## What is needed
Output as a numbered list, skipping blank lines, the part of the records that opens with the line containing "Open the clientlib min.css:12 source link" and closes with the line containing "click(x=420, y=35)", including both of those lines. Leave the pictures out of the answer.
***** Data for this task *****
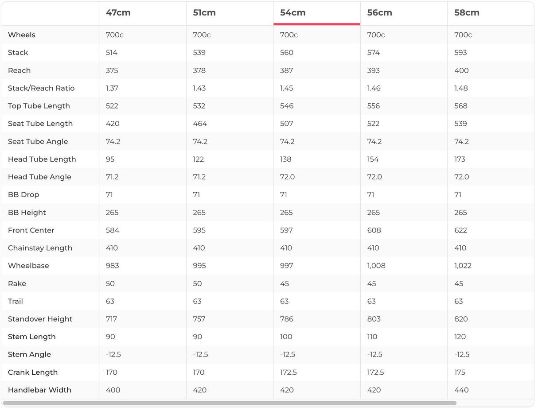This screenshot has width=538, height=411.
Task: Click the 803 Standover Height cell
Action: click(374, 319)
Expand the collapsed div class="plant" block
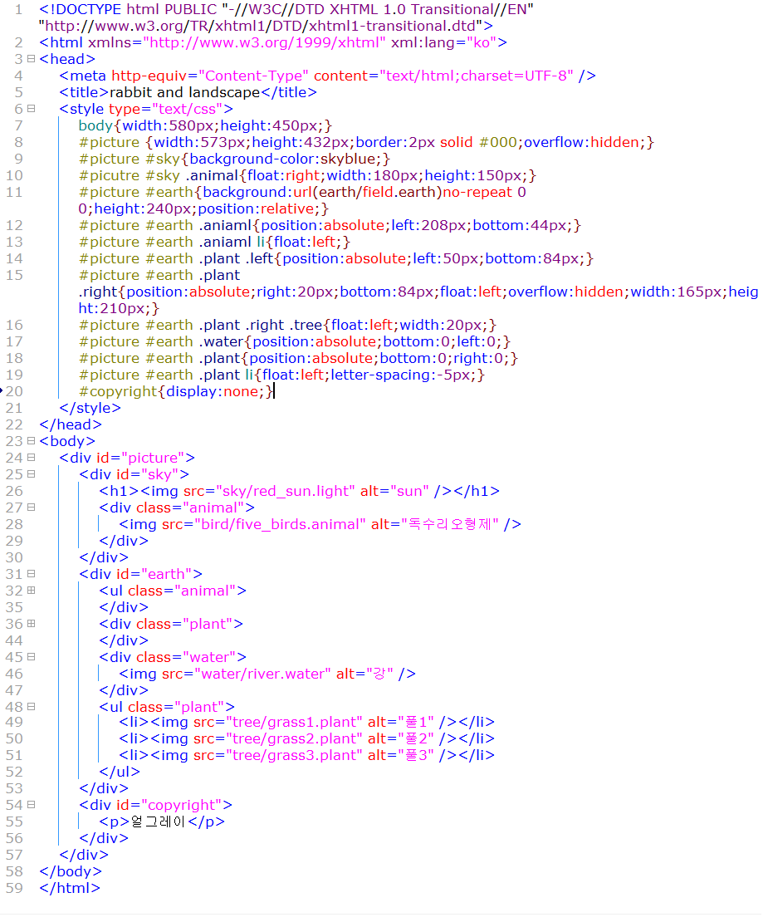Image resolution: width=763 pixels, height=922 pixels. (31, 624)
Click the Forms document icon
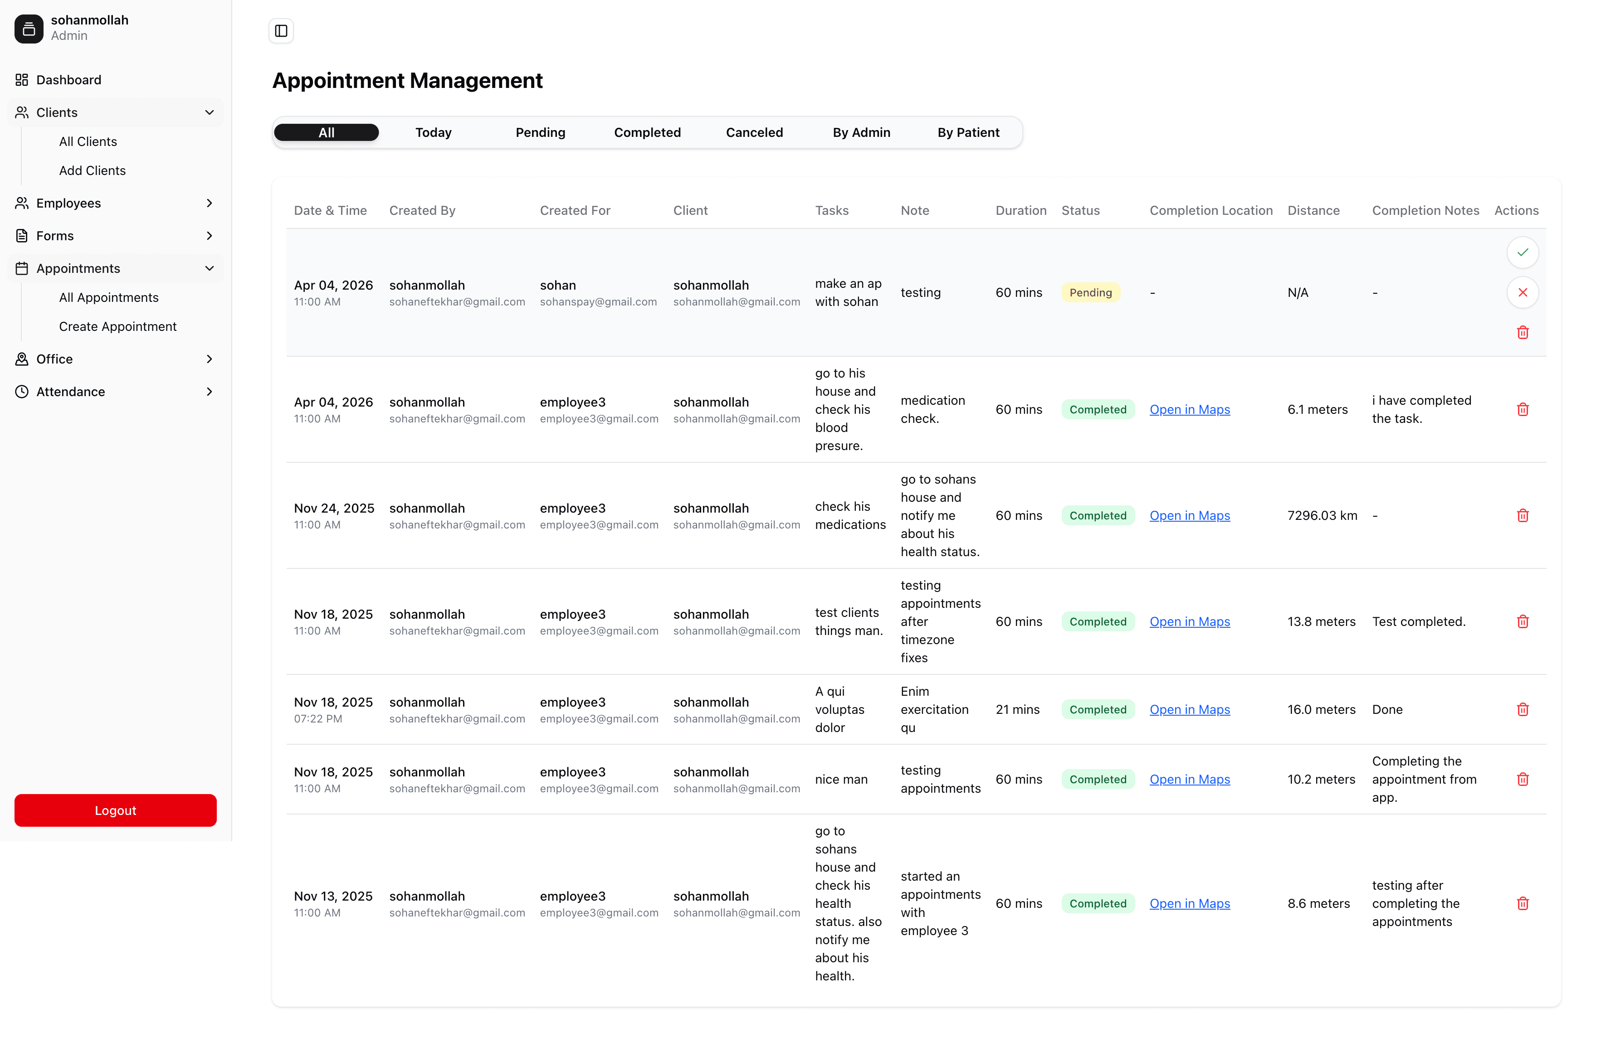 22,235
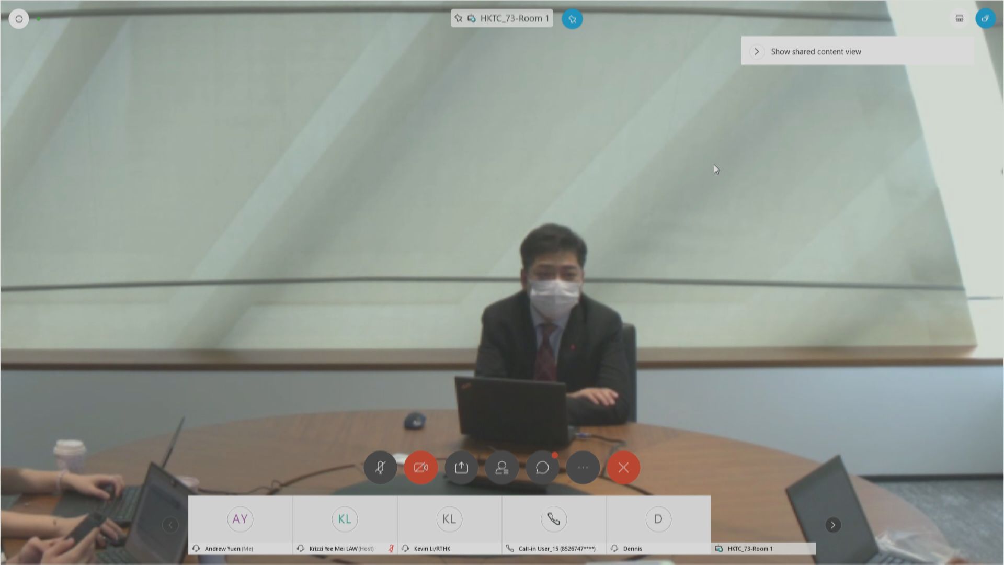Click the blue floating window icon

(x=986, y=19)
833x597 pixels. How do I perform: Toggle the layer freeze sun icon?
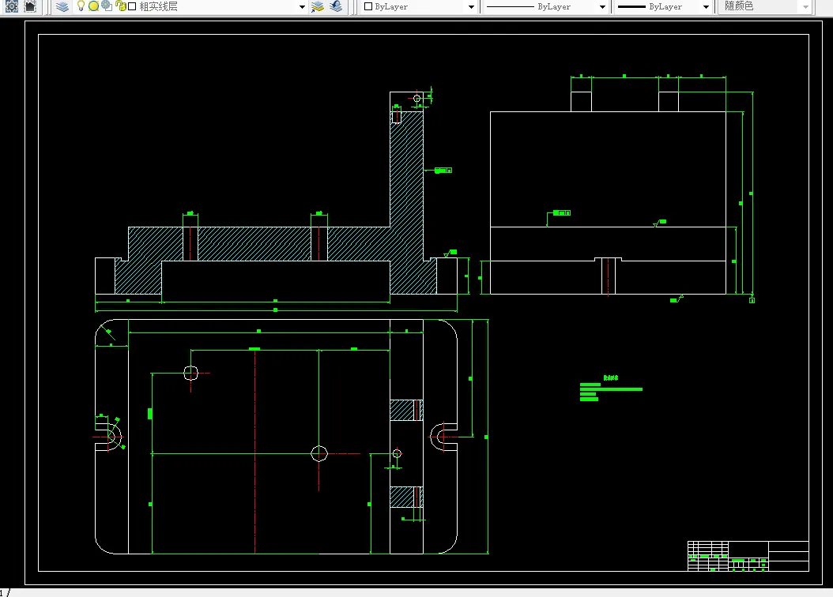[93, 6]
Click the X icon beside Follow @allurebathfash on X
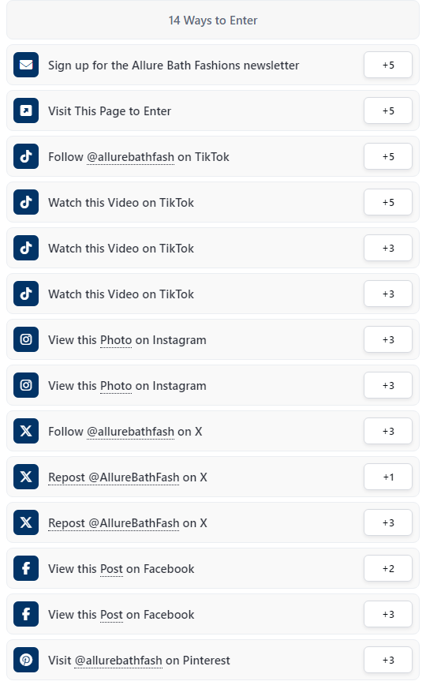This screenshot has height=685, width=426. click(x=26, y=431)
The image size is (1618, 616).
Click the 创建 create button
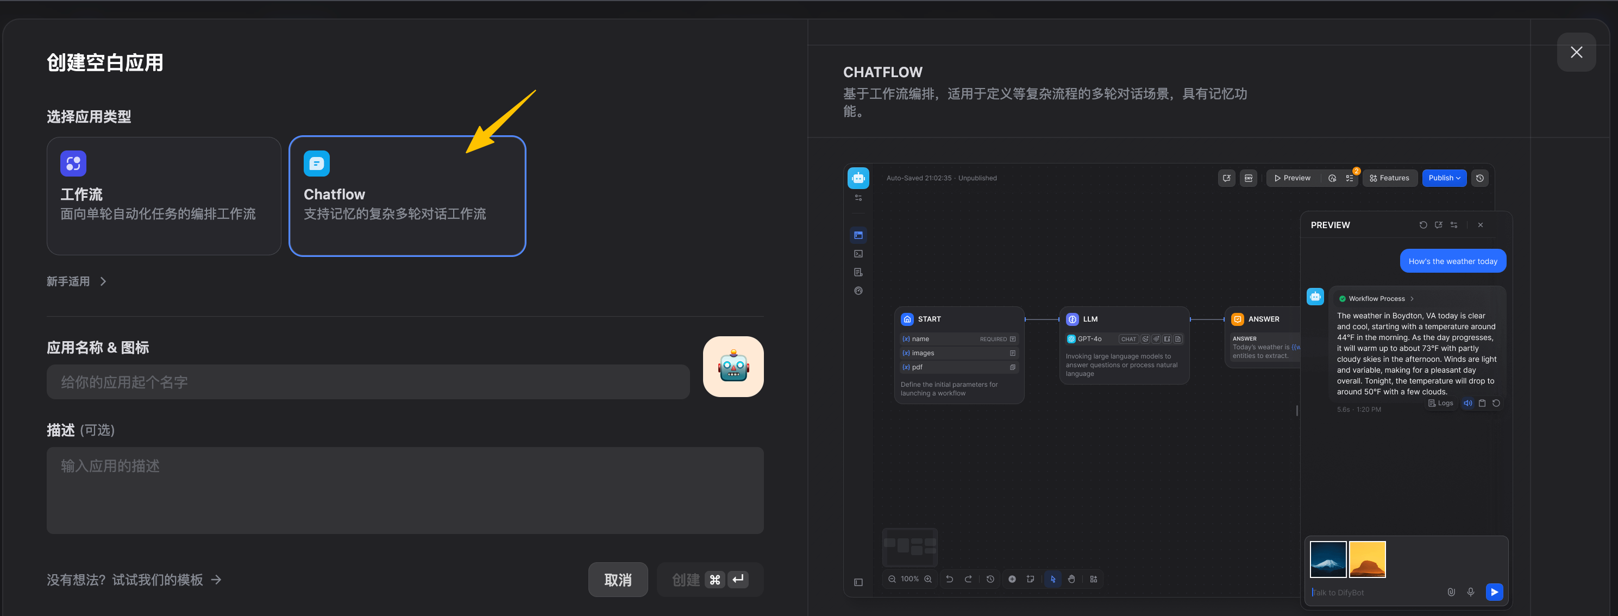709,579
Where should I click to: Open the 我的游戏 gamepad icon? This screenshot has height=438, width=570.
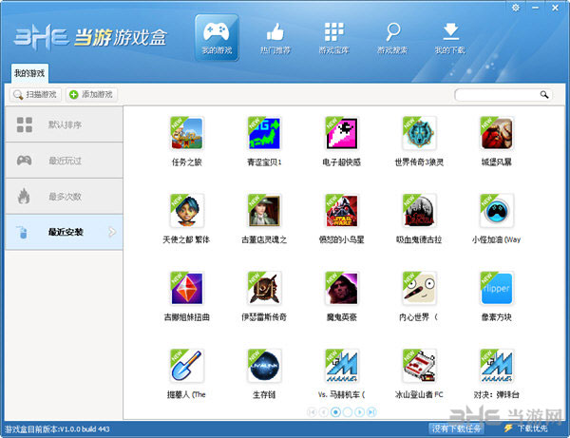(217, 36)
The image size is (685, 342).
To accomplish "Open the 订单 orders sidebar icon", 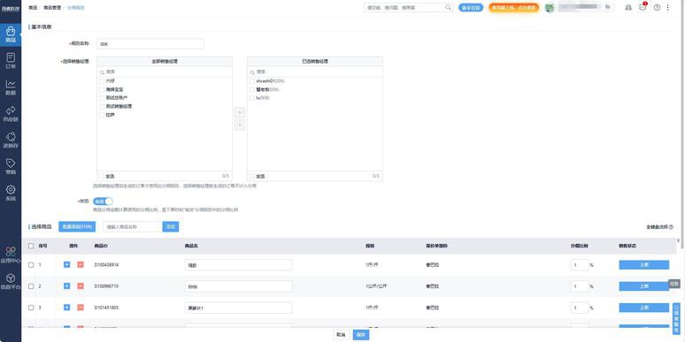I will coord(11,61).
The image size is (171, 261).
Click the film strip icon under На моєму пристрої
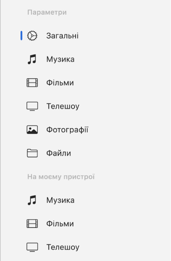pos(32,224)
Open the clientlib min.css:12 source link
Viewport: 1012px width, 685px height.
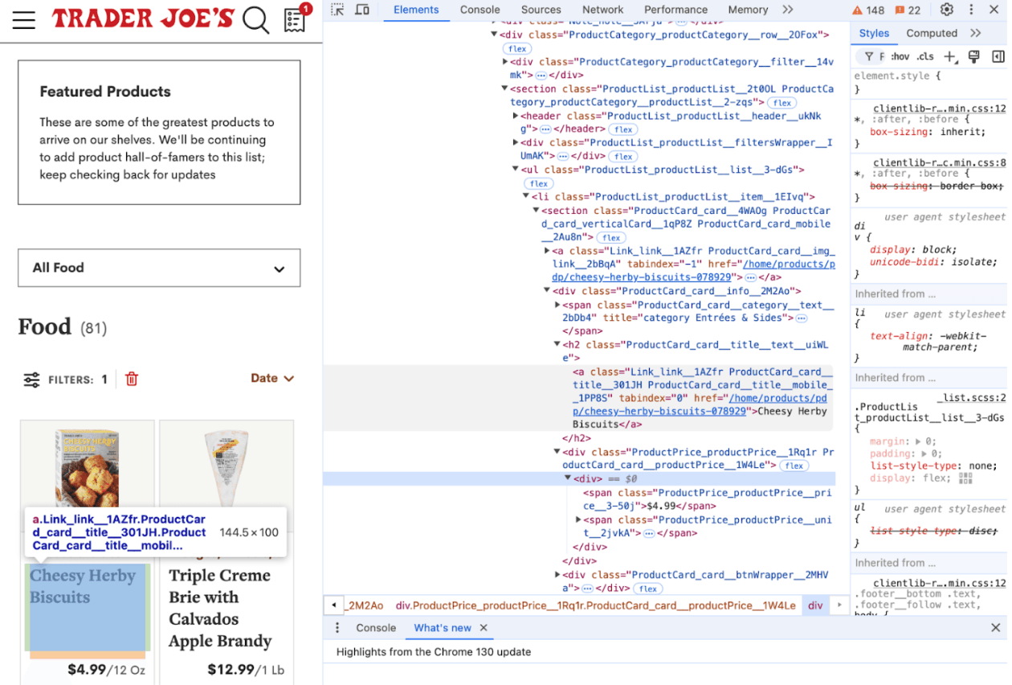click(939, 109)
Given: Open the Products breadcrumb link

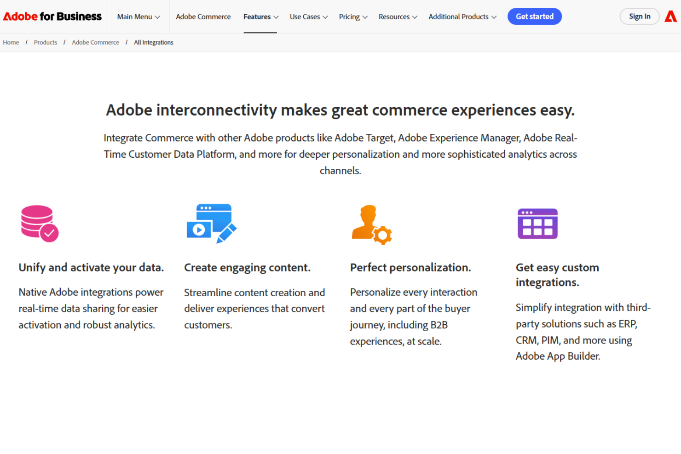Looking at the screenshot, I should [45, 42].
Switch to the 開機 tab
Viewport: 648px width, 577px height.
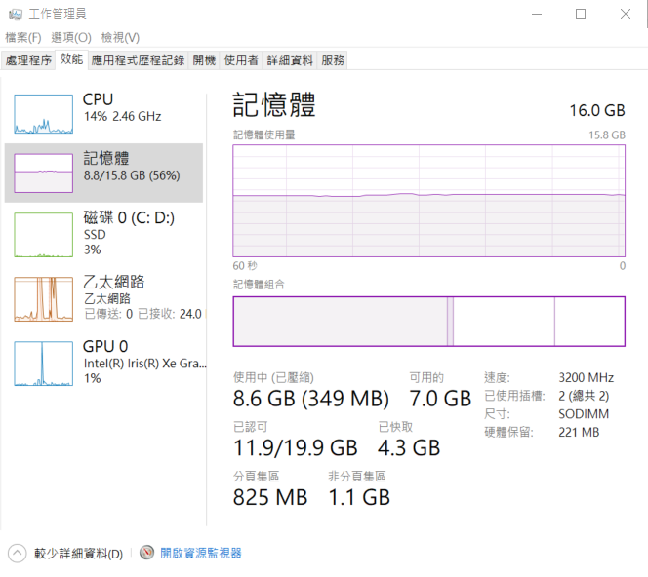(x=204, y=60)
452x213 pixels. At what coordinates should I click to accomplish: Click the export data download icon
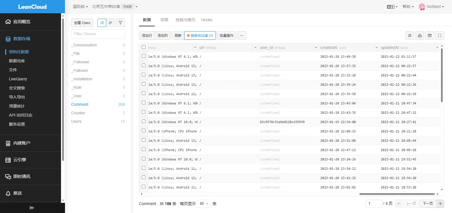click(x=420, y=35)
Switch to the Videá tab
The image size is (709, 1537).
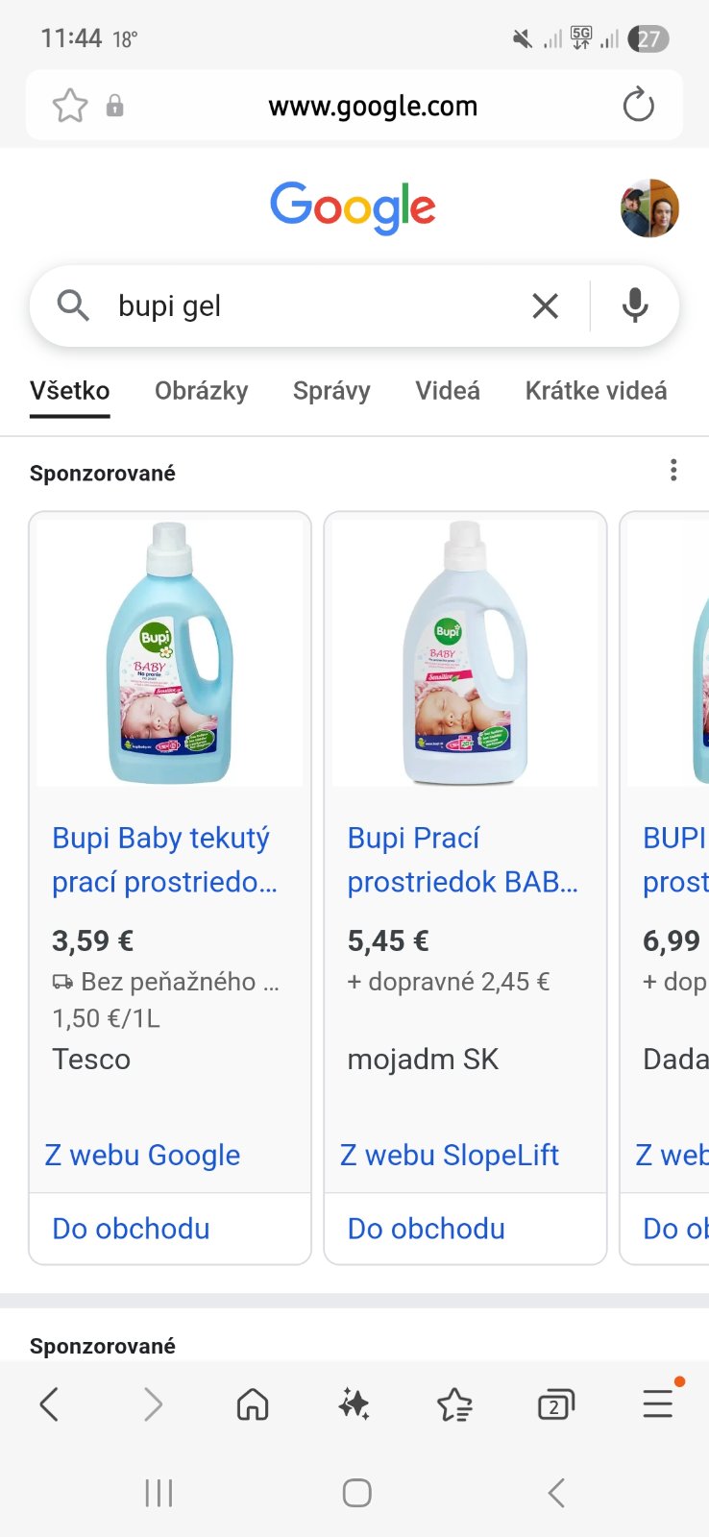click(448, 391)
*****
## Response to this task
1. Open the clientlib min.css:12 source link
2. Viewport: 1012px width, 685px height.
3. click(939, 109)
4. Given: Open the Products breadcrumb link
5. Looking at the screenshot, I should [45, 42].
6. Switch to the 開機 tab
7. Viewport: 648px width, 577px height.
8. (x=204, y=60)
9. 452x213 pixels. At what coordinates should I click to accomplish: Click the export data download icon
10. click(x=420, y=35)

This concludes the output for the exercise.